------ Extracted material
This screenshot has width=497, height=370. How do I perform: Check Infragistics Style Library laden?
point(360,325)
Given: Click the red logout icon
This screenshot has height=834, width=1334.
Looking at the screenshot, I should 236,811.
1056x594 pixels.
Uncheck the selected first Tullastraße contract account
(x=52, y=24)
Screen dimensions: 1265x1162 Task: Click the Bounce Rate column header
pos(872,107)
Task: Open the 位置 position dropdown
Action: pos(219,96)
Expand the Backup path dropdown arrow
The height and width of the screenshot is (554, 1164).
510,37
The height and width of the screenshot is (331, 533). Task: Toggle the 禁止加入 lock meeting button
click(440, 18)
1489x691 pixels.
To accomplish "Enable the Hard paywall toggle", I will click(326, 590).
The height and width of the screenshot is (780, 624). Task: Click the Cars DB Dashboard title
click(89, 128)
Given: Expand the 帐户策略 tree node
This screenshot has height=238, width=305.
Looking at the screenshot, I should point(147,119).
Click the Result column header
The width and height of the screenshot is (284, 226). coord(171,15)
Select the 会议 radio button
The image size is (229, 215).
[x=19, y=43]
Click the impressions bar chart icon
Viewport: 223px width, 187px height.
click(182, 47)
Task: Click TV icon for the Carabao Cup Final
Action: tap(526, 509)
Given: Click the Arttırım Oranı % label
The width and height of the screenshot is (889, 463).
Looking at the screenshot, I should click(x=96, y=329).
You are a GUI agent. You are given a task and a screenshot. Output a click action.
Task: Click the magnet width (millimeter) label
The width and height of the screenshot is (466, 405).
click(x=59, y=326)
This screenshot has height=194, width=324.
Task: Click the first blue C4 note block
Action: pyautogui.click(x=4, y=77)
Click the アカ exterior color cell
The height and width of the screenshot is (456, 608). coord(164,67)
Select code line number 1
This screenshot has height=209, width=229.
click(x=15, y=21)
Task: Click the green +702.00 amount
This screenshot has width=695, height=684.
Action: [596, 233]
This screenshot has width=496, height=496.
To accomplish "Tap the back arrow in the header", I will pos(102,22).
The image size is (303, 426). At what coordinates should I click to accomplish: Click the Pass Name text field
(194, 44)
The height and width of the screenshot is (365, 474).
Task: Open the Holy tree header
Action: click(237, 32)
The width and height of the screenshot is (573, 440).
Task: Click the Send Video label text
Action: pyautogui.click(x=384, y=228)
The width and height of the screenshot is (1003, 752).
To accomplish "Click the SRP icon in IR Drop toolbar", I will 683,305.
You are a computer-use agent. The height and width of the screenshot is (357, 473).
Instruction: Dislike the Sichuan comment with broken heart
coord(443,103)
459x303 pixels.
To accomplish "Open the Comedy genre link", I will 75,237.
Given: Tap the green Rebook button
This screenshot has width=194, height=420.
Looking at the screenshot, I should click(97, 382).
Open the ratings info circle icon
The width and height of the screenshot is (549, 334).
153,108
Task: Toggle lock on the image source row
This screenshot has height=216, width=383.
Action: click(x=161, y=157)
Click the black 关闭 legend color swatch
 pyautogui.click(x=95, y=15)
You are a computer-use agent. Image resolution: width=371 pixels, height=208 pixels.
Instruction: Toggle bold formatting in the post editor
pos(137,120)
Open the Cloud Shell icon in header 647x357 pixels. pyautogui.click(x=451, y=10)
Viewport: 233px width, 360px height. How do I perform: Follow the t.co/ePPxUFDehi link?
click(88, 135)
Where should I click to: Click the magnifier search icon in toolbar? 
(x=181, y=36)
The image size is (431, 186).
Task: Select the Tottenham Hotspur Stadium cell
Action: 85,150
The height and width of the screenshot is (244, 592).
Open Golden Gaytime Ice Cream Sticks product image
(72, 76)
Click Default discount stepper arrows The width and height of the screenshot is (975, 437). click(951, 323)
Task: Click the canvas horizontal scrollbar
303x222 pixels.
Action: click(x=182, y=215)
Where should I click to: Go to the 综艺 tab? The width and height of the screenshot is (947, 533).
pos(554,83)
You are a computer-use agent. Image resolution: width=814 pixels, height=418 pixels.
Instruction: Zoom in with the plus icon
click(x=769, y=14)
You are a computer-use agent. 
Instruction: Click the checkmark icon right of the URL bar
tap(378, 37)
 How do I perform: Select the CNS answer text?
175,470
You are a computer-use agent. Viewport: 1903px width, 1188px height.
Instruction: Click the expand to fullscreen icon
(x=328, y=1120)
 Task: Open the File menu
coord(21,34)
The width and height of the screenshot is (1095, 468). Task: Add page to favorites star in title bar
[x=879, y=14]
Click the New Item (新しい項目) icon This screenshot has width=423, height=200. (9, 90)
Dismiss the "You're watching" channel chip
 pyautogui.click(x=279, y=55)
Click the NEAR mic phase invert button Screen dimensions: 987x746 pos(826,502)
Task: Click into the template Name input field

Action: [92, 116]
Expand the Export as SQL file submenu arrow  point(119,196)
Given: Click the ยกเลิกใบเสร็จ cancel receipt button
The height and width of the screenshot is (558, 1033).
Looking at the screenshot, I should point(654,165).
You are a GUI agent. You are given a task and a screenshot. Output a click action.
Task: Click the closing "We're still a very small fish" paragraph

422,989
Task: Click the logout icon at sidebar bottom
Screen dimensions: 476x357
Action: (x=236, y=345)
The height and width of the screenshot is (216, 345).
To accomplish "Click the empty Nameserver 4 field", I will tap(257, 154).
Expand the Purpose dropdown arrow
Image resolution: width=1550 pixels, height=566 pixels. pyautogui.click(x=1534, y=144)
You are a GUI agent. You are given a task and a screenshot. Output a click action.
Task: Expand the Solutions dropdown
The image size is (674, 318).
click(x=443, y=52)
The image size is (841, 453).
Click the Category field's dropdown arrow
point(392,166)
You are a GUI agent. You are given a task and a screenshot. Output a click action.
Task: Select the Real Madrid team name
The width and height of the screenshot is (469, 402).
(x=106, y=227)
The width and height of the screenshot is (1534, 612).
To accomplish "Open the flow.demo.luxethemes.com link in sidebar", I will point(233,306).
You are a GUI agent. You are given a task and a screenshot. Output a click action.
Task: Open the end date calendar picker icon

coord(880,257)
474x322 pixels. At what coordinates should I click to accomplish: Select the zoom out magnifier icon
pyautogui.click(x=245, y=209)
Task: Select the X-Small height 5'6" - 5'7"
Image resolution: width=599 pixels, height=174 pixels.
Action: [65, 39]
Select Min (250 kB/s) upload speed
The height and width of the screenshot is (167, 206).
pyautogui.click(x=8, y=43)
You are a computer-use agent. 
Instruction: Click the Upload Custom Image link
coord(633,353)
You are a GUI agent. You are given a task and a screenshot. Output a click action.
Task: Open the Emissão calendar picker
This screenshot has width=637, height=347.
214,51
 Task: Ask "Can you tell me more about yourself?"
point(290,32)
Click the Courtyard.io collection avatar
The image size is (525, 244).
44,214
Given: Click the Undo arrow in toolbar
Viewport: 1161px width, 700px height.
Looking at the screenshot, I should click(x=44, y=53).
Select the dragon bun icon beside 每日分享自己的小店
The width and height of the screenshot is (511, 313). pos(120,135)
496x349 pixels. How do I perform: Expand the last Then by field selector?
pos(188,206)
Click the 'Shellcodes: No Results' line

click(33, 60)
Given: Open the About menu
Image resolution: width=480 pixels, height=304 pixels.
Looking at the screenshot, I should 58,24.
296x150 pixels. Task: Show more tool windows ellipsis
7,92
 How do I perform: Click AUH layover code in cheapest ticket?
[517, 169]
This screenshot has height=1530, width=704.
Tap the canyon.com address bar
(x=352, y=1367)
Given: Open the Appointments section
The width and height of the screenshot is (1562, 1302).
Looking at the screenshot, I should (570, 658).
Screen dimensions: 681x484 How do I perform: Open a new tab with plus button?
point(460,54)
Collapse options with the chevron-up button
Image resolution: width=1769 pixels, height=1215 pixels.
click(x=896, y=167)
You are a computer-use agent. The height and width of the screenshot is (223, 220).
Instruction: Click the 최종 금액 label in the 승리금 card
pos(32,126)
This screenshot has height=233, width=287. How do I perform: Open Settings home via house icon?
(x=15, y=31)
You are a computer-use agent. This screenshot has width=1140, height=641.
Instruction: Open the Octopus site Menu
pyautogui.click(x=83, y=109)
------------
Say the number of lines in the material above that contain the word "logout", and nothing else.

Solved problem:
2